Nous sommes en 1567.
Hans Staininger refusait alors de porter le cache-nez censé le protéger de la peste qui sévissait à Contantinople, à plusieurs milliers de kilomètres de l'endroit où il s’asseyait en Bavière.
Il agissait alors avec la même détermination que ces millions de citoyens américains qui prétendent vivre libres ET mourir en ne se couvrant pas le visage. Pourtant, Staininger avait une merveilleuse excuse : une barbe d'un mètre et demi de long.
Celle-ci était en effet luxuriante et si fournie qu'un jour il se prit les pieds dedans et se brisa le cou, mettant fin à la possibilité de transmettre le titre de Herr Hair à son hoir.

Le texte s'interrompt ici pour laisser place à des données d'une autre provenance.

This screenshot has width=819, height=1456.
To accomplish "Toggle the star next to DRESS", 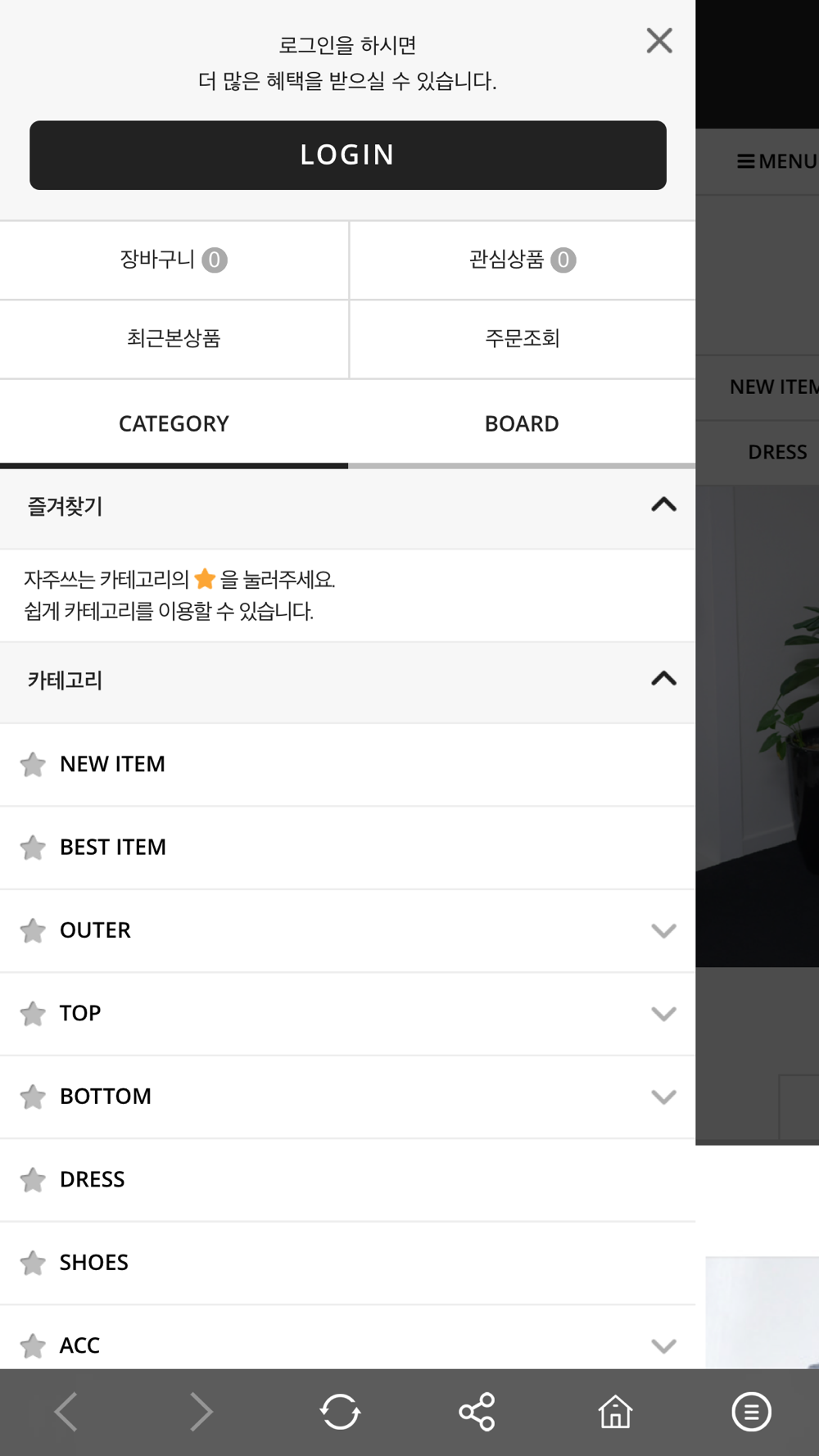I will pyautogui.click(x=33, y=1179).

Mourir du Covid-19 à cause d’une interprétation dévoyée de la notion de liberté est une façon terriblement crétine de quitter ce monde, et les descendants de ces défunts qui n’aiment pas porter un masque voudront peut-être passer sous silence - ou enjoliver - la raison de ces décès, et raconter d’une manière moins absurde et plus classique la mort de leur parent.
Et ce ne serait pas la première fois, à en juger par les morts maladroites que je vais vous raconter.
Il y a Edmund Ironside, roi d'Angleterre en 1016, qui a été assassiné effrontément par en dessous, alors qu'il était assis sur les toilettes ; ou encore, le dernier calife de Bagdad, Al-Musta-sim, frappé à mort emballé dans un splendide tapis avant d’être reposé, de guingois dans la pile.
D'autres sont morts plus heureux, mais pas moins bizarrement. Prenez George Plantagenet, qui en 1478 s'est noyé dans un tonneau du meilleur madère ou Pietro Aretino, qui un siècle plus tard, est mort de rire après s'être fait raconter une blague merveilleusement obscène, que nous n'entendrons malheureusement jamais.